Several years ago, I was working in the SNF setting, and received a referral for a resident on the memory unit for what the nurses described as ‘increased wandering’. Through my evaluation I discovered that this resident’s sensory system was so dysregulated and her task termination was so poor that she would walk throughout the unit constantly without stopping to rest. Staff would try to engage her in a seated activity or help her into bed, but even if she felt tired her body would still get her up and she would continue to roam the unit. The situation was a concern because she was starting to fall due to the level of physical and cognitive fatigue.
Now keep in mind, this resident’s dementia was quite advanced, so her ability to participate in formal evaluation independently was quite limited. So I did a modified sensory assessment which indicated that she responded very well to deep pressure. I also completed an Occupational Profile by interviewing her closest family members and learned that she came from a large family with many children and grandchildren, and that child care was incredibly meaningful to her.
So I combined the results of these assessments to create an intervention strategy that the nurses could continue to use after discharge from therapy.

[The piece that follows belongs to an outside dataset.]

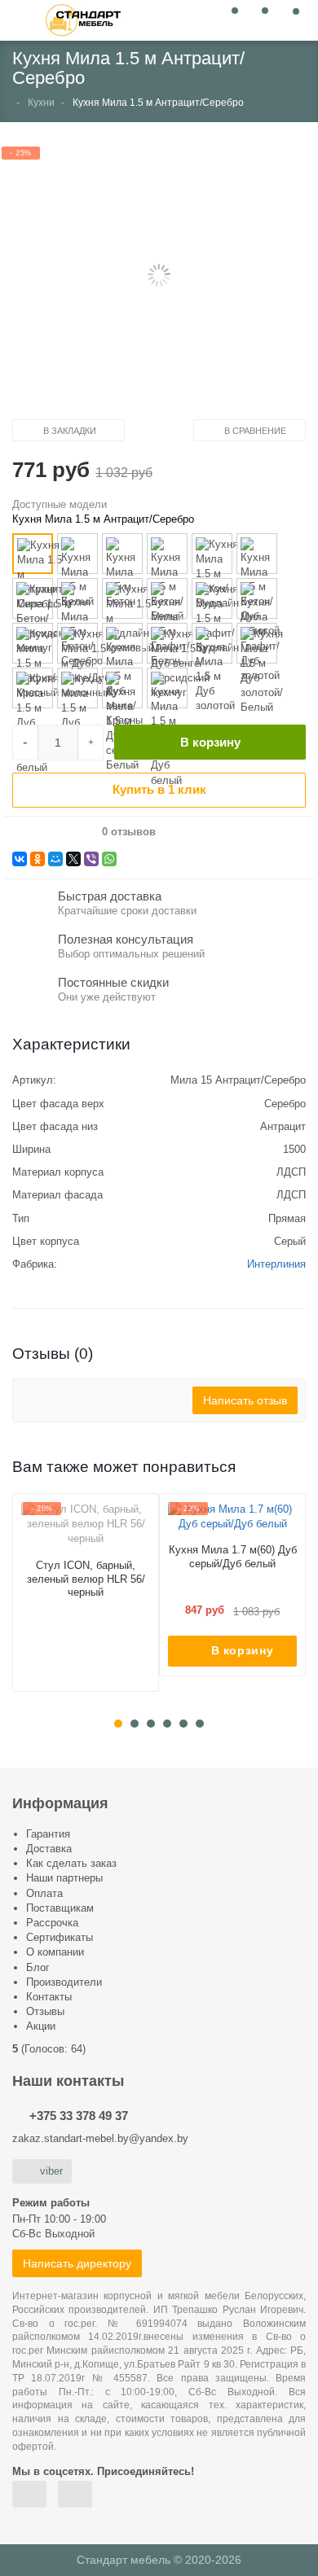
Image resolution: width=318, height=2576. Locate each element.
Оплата (44, 1893)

I took a weighted ankle cuff from our exercise equipment supply and I wrapped it around the lower torso of the baby doll, essentially where the diaper would be on a human baby. Then I put a cute, soft onsie over the doll and handed it to my resident just like I would hand over a human child.
This resident responded so well to this intervention because it addressed multiple unmet needs: a meaningful leisure activity and an appropriate sensory input that had otherwise been missing from her normal routine.
She would sit and hold the doll, which sometimes would result in her taking a much needed nap.
This is a really great example of how OT services can benefit individuals with dementia of all levels. It’s not always about using complicated techniques. It’s about using your clinical skills of assessment and activity analysis to find simple and effective strategies to maximize the quality of life of your patients and residents.
And side note: after implementing that strategy, that doll lovingly became known as ‘baby lead-bottom’ among the rehab department.